- [Consigne]
Présentez chaque ligne de la liste ci-dessous sous forme numérotée, en omettant les lignes vides. Laissez les images de côté dans votre réponse.

- [Lignes de données]

━━━━

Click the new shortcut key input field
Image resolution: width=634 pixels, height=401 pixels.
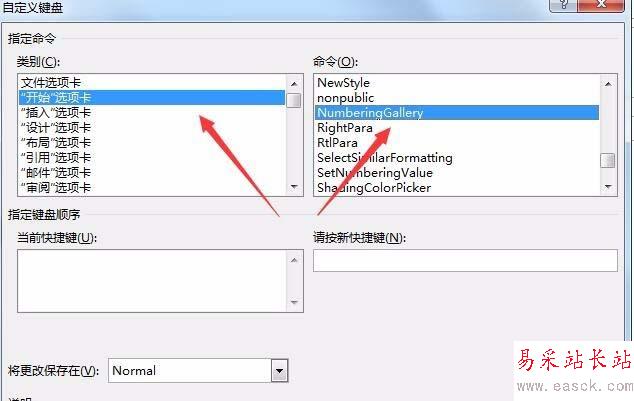(465, 260)
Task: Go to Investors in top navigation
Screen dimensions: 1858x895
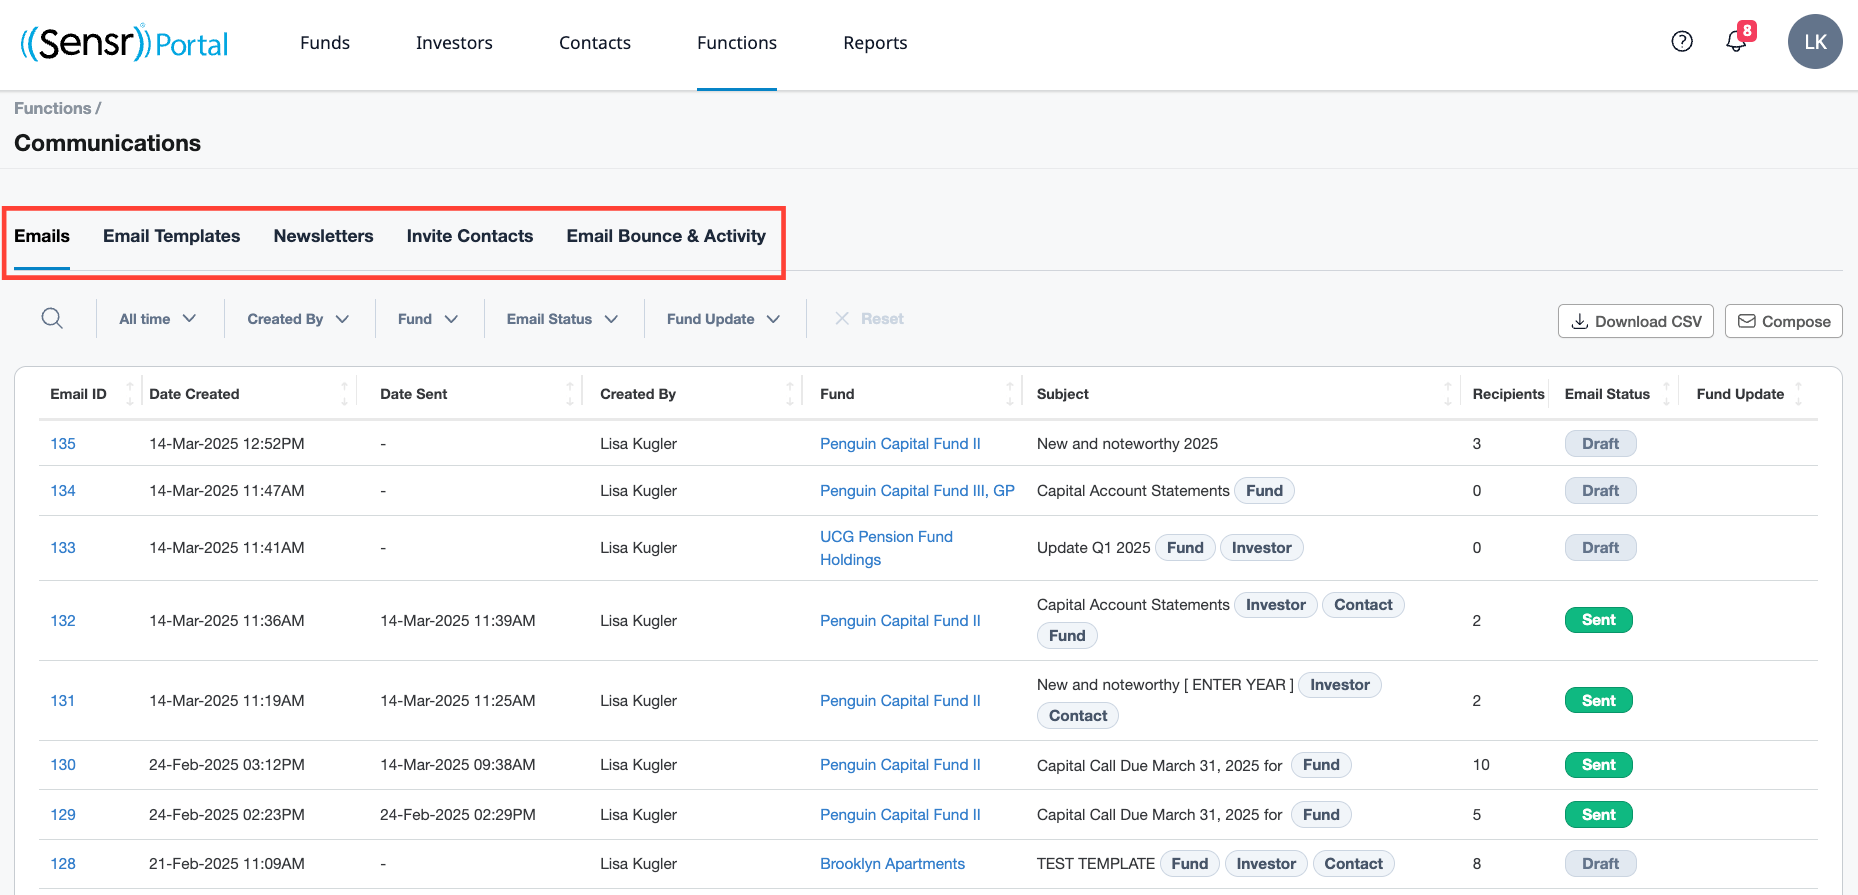Action: click(454, 43)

━━━━

- [Réponse attendue]
1. Click the new shortcut key input field
2. Image resolution: width=634 pixels, height=401 pixels.
3. (465, 260)
4. Task: Go to Investors in top navigation
5. Screen dimensions: 1858x895
6. Action: click(454, 43)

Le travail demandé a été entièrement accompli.